People with diabetes, especially type 1 diabetes, live in a sea of numbers; blood glucose (BG) values, insulin doses in units, carbohydrates in grams, A1c, low numbers, high numbers, and more numbers: insulin to carb ratios, correction factors, target BG, basal rates, and the list goes on. Some numbers are set for them to manage their diabetes, some numbers they generate, and at the end somebody has to look at all those numbers and extract some sense out of them to adjust the insulin regimen. Especially in children with diabetes this process is continuous, for they are constantly changing and their insulin needs must be adjusted.

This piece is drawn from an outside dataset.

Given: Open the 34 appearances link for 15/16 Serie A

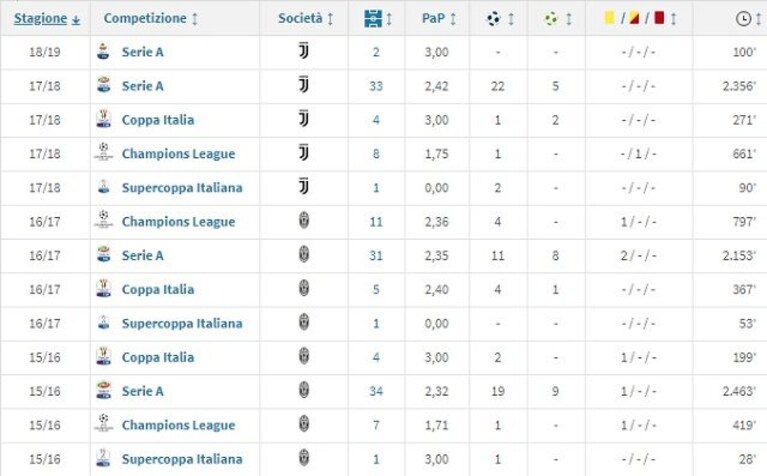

We study their numbers often, look for trends and correlations, learn from past experiences and come up with new insulin regimens that work better (i.e. result in better numbers), only to find out a few months later that we need to start over again because their lives have changed, their activities, their environments, and their bodies have changed.
So we collect a fresh sample of their most recent numbers and study it again and go through the same process. Sometimes we find the same data as last time, and sometimes we discover something new. Kinda like a tidepool, every time the ocean fills it and recedes, it leaves behind a small but informative sample of what’s out there in the vast waters.
Some of it we’ve seen before and some of it is new. Each time we look we learn something.
Looking at diabetes data is like looking into a tidepool, it seems calm, small, and logical, it is possible to understand it if we took the time to study it, but we know that as soon we understand it the ocean will come back again and change it and make us start all over again. That's diabetes.